This holiday vacation, I’ve learned with horror what has always been true:
Almost all of my day naturally fills itself with caregiving, homemaking, and parenting work. It’s a real-life phenomenon and also a gendered one. To be a woman with children is to never catch a break.
The primary difference I’m finding between being on holiday vacation and not being on holiday vacation is that I have the time and energy to wash dishes immediately after meals, rather than seeing them pile up into frightening stacks in the sink and aggressively forming nation-states on the counter. I’m able to review my mail in a timely fashion, and twice I have even made the bed.
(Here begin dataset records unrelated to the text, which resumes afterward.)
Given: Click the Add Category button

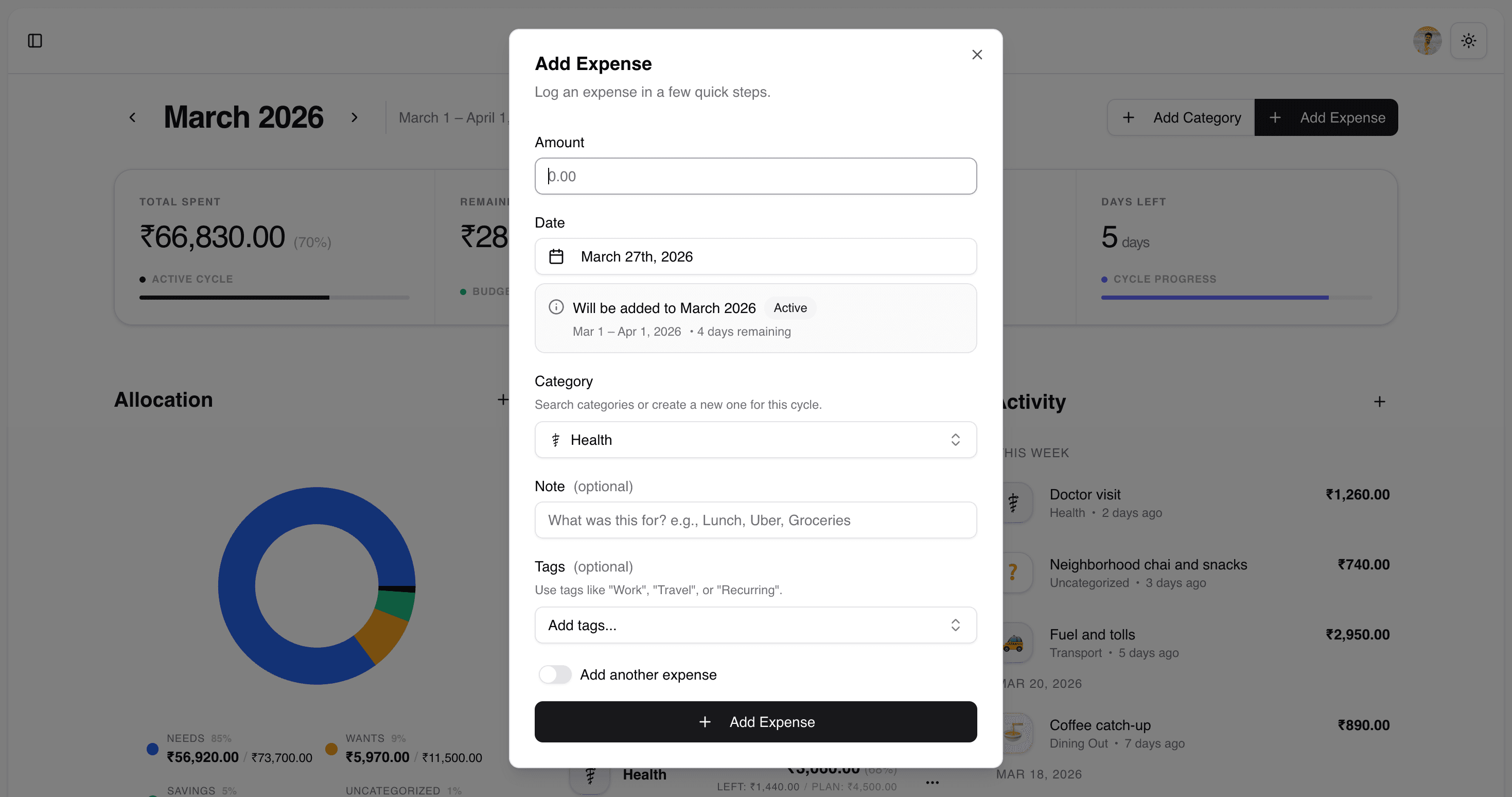Looking at the screenshot, I should (1180, 117).
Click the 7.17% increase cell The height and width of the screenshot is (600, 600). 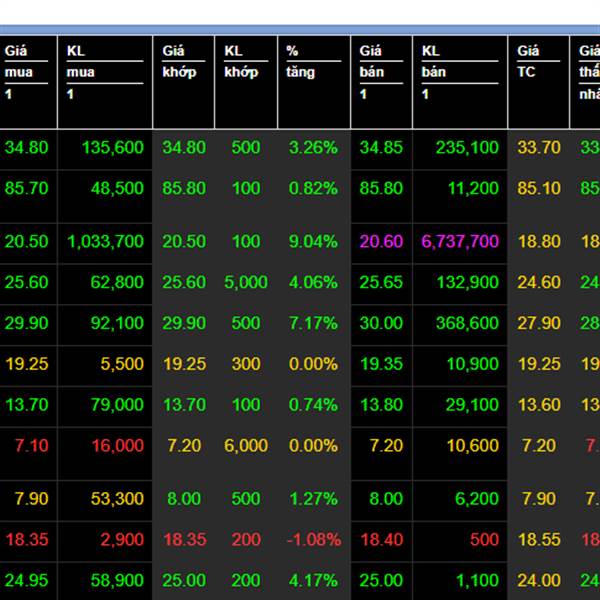313,323
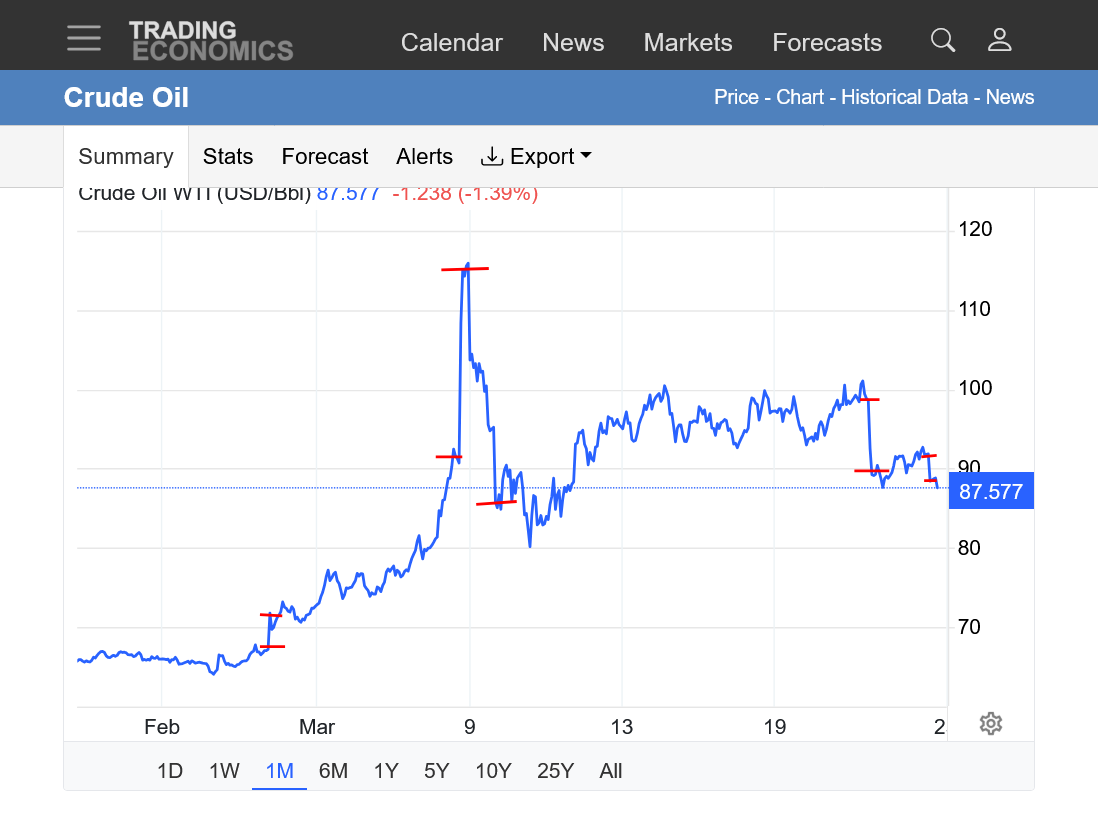
Task: Follow the Chart link in header
Action: pos(800,97)
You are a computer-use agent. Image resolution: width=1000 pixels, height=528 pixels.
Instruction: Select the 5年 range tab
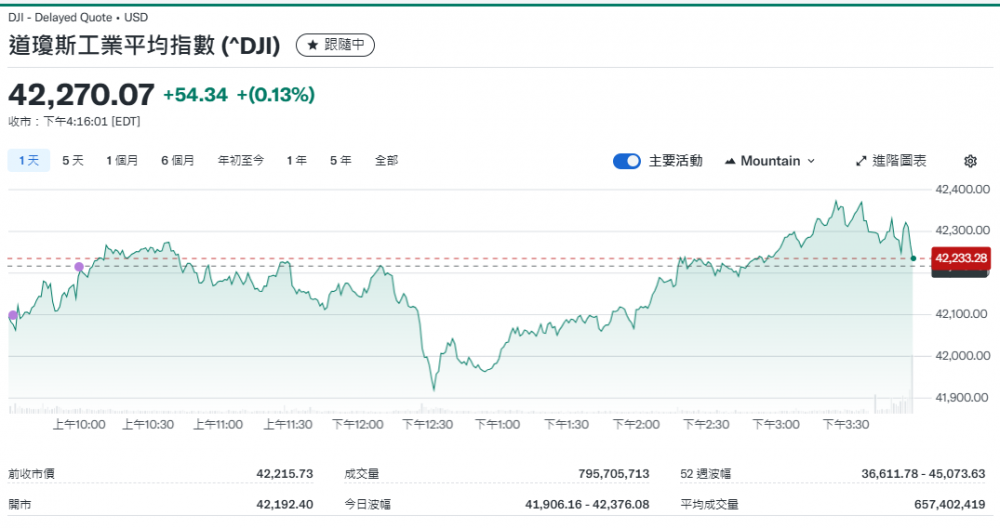(x=341, y=160)
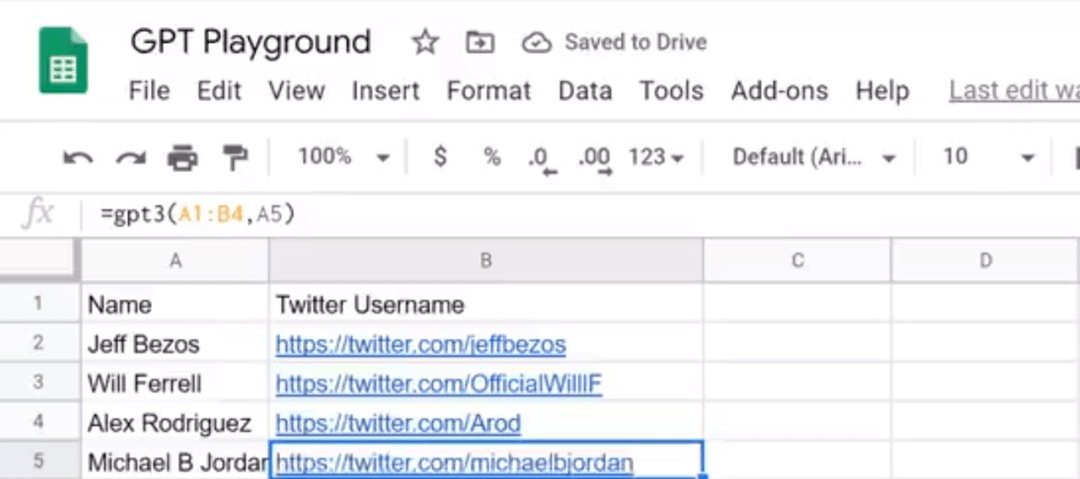
Task: Open the jeffbezos Twitter link
Action: 420,345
The other most notable differences are that I’m blowdrying my hair after washing it rather than pulling it back and rushing to work most mornings, and most nights I watch a movie or television before bed, for which I rarely have energy (or time) after a work day.
Estimating conservatively, I have done at least 20 loads of laundry in the last week and a half. I continue to shuttle my daughter to school, activities, playdates. I remind her (gently, with acceleration) to clean her room, jumping in to help when the floor in fact becomes a fire hazard.
There are no novel sentiments or revelations here, but I must state that ‘women’s work’ is work — unpaid, under-appreciated, and rarely acknowledged. This work takes a boatload of time. It can fill the entire day. Granted there are incredible benefits and joys to parenting, and my holiday vacation has included those times, too. But still, the reality is that maintaining a home for growing children is work. I think the only thing that has changed in this regard since the 1970s is that to admit out loud the volume of homemaking in our lives means that a woman might be chased and chided for not creating a better ‘work-life balance,’ managing her time more effectively, or seeking and allowing for an egalitarian partnership, psht.
But these are not egalitarian times. Not at all.